▶ DOCUMENT EXCERPT:
* Start *

Now don’t let your imagination run wild. I may be guilty of
having mislead you in the past. I may have implied that C.W. and my wife may
never get along too well. That’s not exactly true. He does annoy her at times,
but she is not above using him for escort services when I’m not available.
Not that kind of escort services.
It’s this way. My wife likes to screw with the heads of
people in Arkansas. It’s her way of getting back at them for electing the two
people we have to call our Senators these days. It may be a little cruel, but,
if it brings her joy, I’ll not deny her the pleasure.
Besides, said senators are a couple of reprehensible
lemmings. But that’s for another day.
Today, just let me explain that her periodic urges for
fellowship have to do with C.W.’s ability to shift shapes at will. And if he is
in trouble for some malfeasance or other, he’ll agree to do it for her.
Here’s the deal and how it includes C.W. Let’s just say that
he's not above shaping to please, and
This shape pains me considerably. But I'll do it for Mrs. Big Dope. - C.W. |
- She would walk into any sleazy bar in the South with Billy
Gibbons, and
- She would walk through Times Square in New York City with
her head held high if Matthew McConaughey walked by her side.

* End *

▶ RECORDS SHOWN:

* Start *

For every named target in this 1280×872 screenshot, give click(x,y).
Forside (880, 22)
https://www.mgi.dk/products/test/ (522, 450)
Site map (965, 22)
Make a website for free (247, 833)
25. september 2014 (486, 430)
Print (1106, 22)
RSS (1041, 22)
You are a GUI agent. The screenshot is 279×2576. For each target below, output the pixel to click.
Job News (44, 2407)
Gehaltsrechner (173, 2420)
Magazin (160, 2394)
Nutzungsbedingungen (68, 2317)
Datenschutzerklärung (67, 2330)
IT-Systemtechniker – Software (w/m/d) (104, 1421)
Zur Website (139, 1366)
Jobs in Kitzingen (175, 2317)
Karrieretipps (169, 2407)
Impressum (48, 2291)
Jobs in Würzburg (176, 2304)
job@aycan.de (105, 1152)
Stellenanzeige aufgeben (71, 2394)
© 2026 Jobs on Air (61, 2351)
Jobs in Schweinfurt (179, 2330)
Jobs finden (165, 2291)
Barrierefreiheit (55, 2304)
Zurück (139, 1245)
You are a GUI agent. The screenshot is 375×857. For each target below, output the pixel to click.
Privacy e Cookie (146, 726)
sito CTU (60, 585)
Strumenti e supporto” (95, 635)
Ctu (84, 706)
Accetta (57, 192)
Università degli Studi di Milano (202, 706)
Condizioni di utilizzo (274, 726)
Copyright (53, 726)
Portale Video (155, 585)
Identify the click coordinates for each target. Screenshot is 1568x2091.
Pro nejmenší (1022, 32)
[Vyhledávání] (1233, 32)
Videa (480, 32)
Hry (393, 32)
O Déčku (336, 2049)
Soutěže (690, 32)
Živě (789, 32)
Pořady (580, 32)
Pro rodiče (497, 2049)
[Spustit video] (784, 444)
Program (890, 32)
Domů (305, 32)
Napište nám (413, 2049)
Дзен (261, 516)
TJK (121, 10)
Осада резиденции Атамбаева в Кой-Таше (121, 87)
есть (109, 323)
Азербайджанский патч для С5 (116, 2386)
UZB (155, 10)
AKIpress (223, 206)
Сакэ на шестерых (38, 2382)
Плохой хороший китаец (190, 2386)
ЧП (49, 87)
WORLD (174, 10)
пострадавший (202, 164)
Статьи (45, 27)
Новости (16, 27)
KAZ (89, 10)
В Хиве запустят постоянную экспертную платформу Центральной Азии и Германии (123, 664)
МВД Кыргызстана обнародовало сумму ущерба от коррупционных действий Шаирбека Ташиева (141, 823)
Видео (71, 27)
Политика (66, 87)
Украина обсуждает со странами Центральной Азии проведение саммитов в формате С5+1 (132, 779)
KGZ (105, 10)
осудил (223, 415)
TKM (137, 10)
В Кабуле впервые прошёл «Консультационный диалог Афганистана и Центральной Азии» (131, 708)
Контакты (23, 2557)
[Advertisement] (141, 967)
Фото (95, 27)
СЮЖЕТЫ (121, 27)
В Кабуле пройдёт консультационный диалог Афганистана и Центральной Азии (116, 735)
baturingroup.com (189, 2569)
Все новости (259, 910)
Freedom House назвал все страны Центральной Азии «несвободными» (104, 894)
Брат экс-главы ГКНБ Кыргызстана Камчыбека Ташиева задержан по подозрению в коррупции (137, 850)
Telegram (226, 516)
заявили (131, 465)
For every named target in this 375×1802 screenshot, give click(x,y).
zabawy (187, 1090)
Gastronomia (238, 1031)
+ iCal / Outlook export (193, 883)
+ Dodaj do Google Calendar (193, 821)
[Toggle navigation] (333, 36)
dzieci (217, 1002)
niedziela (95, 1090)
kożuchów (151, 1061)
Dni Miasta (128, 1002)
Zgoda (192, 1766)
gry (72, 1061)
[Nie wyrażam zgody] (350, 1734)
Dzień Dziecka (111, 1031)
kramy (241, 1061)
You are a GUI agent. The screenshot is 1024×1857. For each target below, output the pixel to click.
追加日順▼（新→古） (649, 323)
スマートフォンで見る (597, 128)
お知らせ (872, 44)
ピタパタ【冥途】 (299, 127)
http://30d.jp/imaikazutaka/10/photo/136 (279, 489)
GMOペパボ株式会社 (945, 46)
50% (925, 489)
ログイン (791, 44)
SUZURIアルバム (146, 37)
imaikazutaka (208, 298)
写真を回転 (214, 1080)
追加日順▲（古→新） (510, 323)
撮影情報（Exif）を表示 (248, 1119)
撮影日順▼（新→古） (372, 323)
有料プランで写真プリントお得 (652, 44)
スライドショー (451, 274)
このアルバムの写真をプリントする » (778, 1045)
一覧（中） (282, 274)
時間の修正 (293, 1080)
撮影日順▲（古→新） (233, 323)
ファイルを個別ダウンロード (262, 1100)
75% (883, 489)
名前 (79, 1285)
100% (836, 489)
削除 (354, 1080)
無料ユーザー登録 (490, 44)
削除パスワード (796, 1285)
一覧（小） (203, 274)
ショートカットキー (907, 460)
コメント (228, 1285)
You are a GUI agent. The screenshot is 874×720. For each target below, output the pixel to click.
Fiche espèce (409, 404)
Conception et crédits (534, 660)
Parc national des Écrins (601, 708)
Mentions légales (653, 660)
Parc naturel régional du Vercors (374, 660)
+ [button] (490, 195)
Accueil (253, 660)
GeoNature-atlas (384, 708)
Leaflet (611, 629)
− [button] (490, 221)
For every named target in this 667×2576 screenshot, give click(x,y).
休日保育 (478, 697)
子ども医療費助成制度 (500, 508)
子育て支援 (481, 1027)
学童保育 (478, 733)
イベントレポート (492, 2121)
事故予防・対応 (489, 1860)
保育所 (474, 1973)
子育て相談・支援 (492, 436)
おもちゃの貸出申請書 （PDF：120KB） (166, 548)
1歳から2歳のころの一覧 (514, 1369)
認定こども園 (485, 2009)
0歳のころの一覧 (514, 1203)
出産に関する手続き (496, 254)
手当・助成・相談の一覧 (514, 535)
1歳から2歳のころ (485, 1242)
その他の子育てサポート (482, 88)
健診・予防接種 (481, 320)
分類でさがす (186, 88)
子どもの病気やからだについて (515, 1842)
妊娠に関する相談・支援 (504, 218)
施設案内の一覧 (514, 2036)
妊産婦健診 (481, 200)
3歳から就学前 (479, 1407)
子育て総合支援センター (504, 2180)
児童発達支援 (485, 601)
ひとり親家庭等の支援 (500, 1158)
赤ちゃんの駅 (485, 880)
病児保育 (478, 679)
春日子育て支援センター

* End *

▶ GIVEN EXERCISE 1: According to the post about C.W., why does the wife like to mess with the heads of people in Arkansas?
▶ GIVEN EXERCISE 2: From the post about C.W., extract the passage from "Not that kind" up to and including "it for her.".
▶ GIVEN EXERCISE 3: Translate this sentence from the post about C.W. into Spanish: "It may be a little cruel, but, if it brings her joy, I’ll not deny her the pleasure."
The records are separate material with no connection to the post.

▶ WORKED ANSWER 1: It is her way of getting back at them for electing the two people the writer and his wife have to call their Senators.

▶ WORKED ANSWER 2:
Not that kind of escort services.
It’s this way. My wife likes to screw with the heads of
people in Arkansas. It’s her way of getting back at them for electing the two
people we have to call our Senators these days. It may be a little cruel, but,
if it brings her joy, I’ll not deny her the pleasure.
Besides, said senators are a couple of reprehensible
lemmings. But that’s for another day.
Today, just let me explain that her periodic urges for
fellowship have to do with C.W.’s ability to shift shapes at will. And if he is
in trouble for some malfeasance or other, he’ll agree to do it for her.

▶ WORKED ANSWER 3: Puede que sea un poco cruel, pero, si le trae alegría, no le negaré ese placer.